Relevance of technologies to large markets key to investment decisions
Late last year, YourNest – an early stage investment firm – forayed into Internet of Things with a pre-Series A round of funding to Clovenet, a Singapore-based technology company focussed on powering IoT wearables via its own platform.
In January, YourNest also invested during a pre-Series A round in a defence IoT start-up, CRON Systems.
These investments from YourNest’s Fund II highlight the firm’s intent to pursue innovation and relevance of IoT technologies to large markets like India and South-East Asia.
“There are challenges in India... security or infrastructure challenges. The idea is to solve these Indian problems through technology,” says Vivek Mansingh, General Partner, YourNest.
Nascent but big
The application of IoT technologies in wearables and defence seem largely untapped in India. In wearables at least, the use has been restricted to fitness.

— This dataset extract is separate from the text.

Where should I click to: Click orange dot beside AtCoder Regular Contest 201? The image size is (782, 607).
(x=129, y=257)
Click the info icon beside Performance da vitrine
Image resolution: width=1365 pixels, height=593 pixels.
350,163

YourNest’s Mansingh says, “Clovenet has taken up the theme of security for women. This may or may not be relevant in the US market... but it’s relevant in India.”
Pawan Gandhi, Founder and CEO of Clovenet, declares: “2017 and 2018 will see the wearables industry maturing beyond just fitness... use cases in wellness and digital wallets will emerge and mature along with their ecosystems.”
With respect to the defence sector, according to CRON’s founder and CEO Tushar Chhabra, there aren’t enough start-ups in “one of the industries with the highest spends”.
Chhabra says: “India has funds of over Rs. 2,000 crore for the modernisation of the paramilitary forces, primarily the Border Security Force, which have not been utilised. There weren’t enough products, hence the fund was lying idle for years with very few companies trying to compete.”
Mansingh says, “Our partners visited the border as due diligence and to see the technology at work... the border is a massive problem for India, but there are other challenges too – how are our nuclear reactors protected; how protected are many of our airports, etc?”
The US market, for example, is way ahead when it comes to wearables, while many brands that cater to India in the product segment aren’t Indian. However, IoT as a broad concept has already found resonance with street lighting, utilities and the likes, in the country.
“IoT is about connecting people, processes, data and things. Water and electricity meters getting connected is one of the first IoT applications to take off in India. Many start-ups are involved in this piece and no one is a leader.
“One of my pet themes, however, is for users of wearables to be alerted about an oncoming heart attack, for example. That stage is not too far,” says Mansingh.
IP creation in IoT-based wearables is not only welcome but also increasingly becoming necessary. In 2014, Clovenet says it embarked on a research project with Future Factory involved too.
Clovenet’s Gandhi says the research venture revealed: mothers wanted a solution to keep connected with their teenage children; many women were keen on simpler solutions that weren’t “over-engineered” as the smartwatches in the market at the time; they wanted wearables to notify them if they had an important call coming in, etc.
CRON’s Chhabra says that with the total size of the defence industry predicted to reach over Rs. 4 lakh crore by 2020, and with spends on gadgets and equipments averaging over Rs. 5,000 crore each year, the shortage of players in India on the supply side is unfortunate.
“The western frontier... a border of over 750 km where the Centre was welcoming new innovative ideas... the only organisation with (an India specific) solution was CRON,” Chhabra claims. He aims to be profitable by the end of this financial year. He also wants to start looking at prospective clients in Middle East, Africa and Europe.
Over the next 4 years, YourNest’s second fund announced in October 2016 will invest in a total of 25-30 start-ups maintaining a “deep focus” on Big Data, Robotics, Artificial Intelligence besides IoT.